Paperino, si diceva.

1.Il model sheet di Paperino per il suo debutto in The Wise Little Hen (1934)
1. Il model sheet di Paperino per il suo debutto in The Wise Little Hen (1934)

All’inizio degli anni ’30 del secolo scorso quello di Walt Disney è un nome ormai affermato nella Hollywood della Golden Age: il suo personaggio di punta, Topolino, è una stella al pari di Charlie Chaplin e Clark Gable, membro di diritto dell’olimpo cinematografico come mostrato nel cortometraggio Mickey’s Gala Premier del 1933. Parallelamente, gli Studios Disney producono un’altra serie di successo, le Silly Symphonies: brevi corti d’animazione senza un protagonista fisso attraverso i quali gli animatori possono mostrare l’arte di cui sono capaci con animali buffi, riduzioni di favole classiche, racconti visivi in cui il sonoro e il colore la fanno da padrone.
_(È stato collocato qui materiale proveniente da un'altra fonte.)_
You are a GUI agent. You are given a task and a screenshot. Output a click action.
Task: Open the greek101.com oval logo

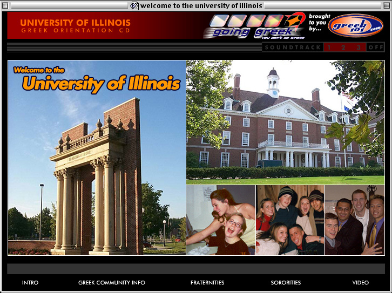coord(355,25)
In uno di questi episodi, The Wise Little Hen, fa il suo debutto ufficiale Donald Fauntleroy Duck, il nostro Paperino. È il 9 giugno 1934, una di quelle date che possiamo retoricamente considerare “storiche”, per quanto il marinaretto si faccia notare unicamente come un personaggio fannullone e scanzonato dalla voce, quella di Clarence “Ducky” Nash, inconfondibilmente incomprensibile. Eppure, pochi mesi dopo, lo ritroviamo nello spettacolo messo su da Topolino e i suoi amici nel corto Orphan’s Benefit. Da lì in poi questo papero bisbetico, intrattabile, collerico, starnazzante si sarebbe imposto come uno dei principali protagonisti del cosmo disneyano e, per estensione, della cultura popolare globale.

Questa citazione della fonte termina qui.